Caitlin Johnstone adds this:
When people complain about Chinese authoritarianism and lack of transparency, what they’re really complaining about is that China is defending itself against a nonstop assault from the US-centralized empire which seeks to bring Beijing to its knees.
The heavy-handed domestic policies of US-targeted nations like China are not morally comparable to the censorship, propaganda, secrecy, surveillance and other authoritarian measures you see in the US and its lackey states, because US-targeted nations are actively defending themselves against a hostile foreign aggressor who won’t be content until all nations on Earth bow to its dictates.
Right. It’s not like our government actually cares about human rights in China. They want to bring down the Chinese surveillance state because they surveillance state is stonewalling them and making it nearly impossible for them to spy on the Chinese government.

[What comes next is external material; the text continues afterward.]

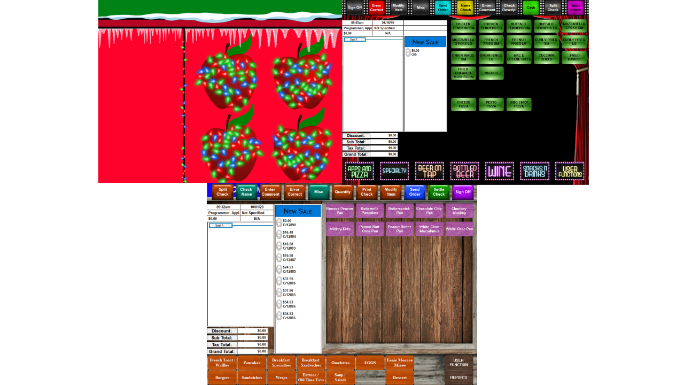Open the $0.00 check O/5 icon
Screen dimensions: 684x385
pyautogui.click(x=408, y=52)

However, I do find it a bit odd that the CIA would allow this article to appear in Bloomberg for basically anybody to read.
Why would they allow that?
Maybe because they want people to think they are unable to spy on the Chinese government–get Xi to let his guard down a little bit.
I don’t know. Just a thought.
Ultimatley, yet another example of China continuing to eat our lunch.
They’ve got us. America has finally run into the one foreign adversary it cannot crack.